A dedicated few set our community on a new path nine years ago
Published 10:00 am Monday, March 9, 2020
You couldn’t blame Bob Morrison and Brother Blackburn for looking like proud parents Friday afternoon. You couldn’t blame them for taking a moment to sit back and enjoy what they were watching with a sense of pride.
Not that either of them would boast, but they were two of the people who helped kick start Leader In Me in the Vicksburg Warren School District and had every right to soak up every moment as River City Early College High School became one of the first Leader In Me high schools in the world to achieve Lighthouse School status.
Nearly nine years ago Blackburn and Morrison, along with others, helped spearhead the campaign to raise the money and commitments to fund the installation of the Leader In Me program in two elementary schools in the district.
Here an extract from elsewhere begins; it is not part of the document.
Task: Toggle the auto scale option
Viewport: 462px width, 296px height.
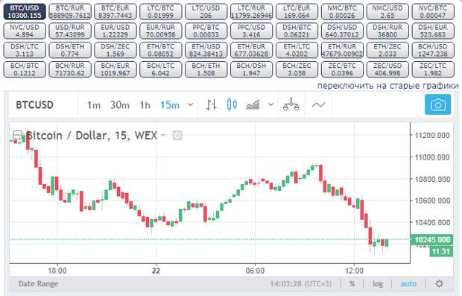Action: coord(408,283)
FranklinCovey’s Leader In Me program is based on Stephen Covey’s Seven Habits of Highly Effective People and is a framework, officials with the district said, that helps schools achieve results by influencing behaviors and paradigms.
According to FranklinCovey, more than 300 schools — of the nearly 4,000 schools around the country that have incorporated the Leader In Me program — have earned Lighthouse status. Friday’s announcement was the first time high schools have been certified as Lighthouse Schools.
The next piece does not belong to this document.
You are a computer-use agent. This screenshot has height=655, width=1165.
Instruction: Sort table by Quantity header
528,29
River City Early College and another high school in Oklahoma were the first two in the world to get the certification.
Since Morrison, Blackburn and other business leaders came together, in working through the Vicksburg Warren County Chamber of Commerce, hundreds of thousands of dollars have been raised and committed to install the Leader In Me program in every school in the Vicksburg Warren School District; a district that now features four Lighthouse Schools; Bowmar and Bovina Elementary Schools, Academy of Innovation and now River City Early College High School.
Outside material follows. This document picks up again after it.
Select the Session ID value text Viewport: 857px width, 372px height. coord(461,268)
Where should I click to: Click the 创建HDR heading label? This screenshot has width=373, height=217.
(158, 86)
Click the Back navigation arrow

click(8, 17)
“It has been an incredible return on investment. That is what’s happening right now. It is paying off today,” Blackburn said. “That is the reason we chose this program when we first decided on what we wanted to do to help our schools. We didn’t want to get into the academic business, where we were going into the classroom telling you what to do with the curriculum. All of us wanted to build that character, that goal setting, that accountability; those are life skills and incorporated into the culture of the school. That is what this is. It’s a culture.”
“All we did was plant a seed. That’s what we did now nine years ago,” Blackburn continued. “And look at what it has grown into.”
The commitment by a few nine years ago has grown into something spectacular and life-changing for an entire generation of children in Vicksburg and Warren County.
While Friday was a celebration for River City Early College High School’s students and administrators reaching a lofty goal, it was also yet another positive milestone on a journey started nine years ago by a dedicated few.
In fact, they did plant a seed that has grown, is growing and is taking our community — our entire community — to new heights.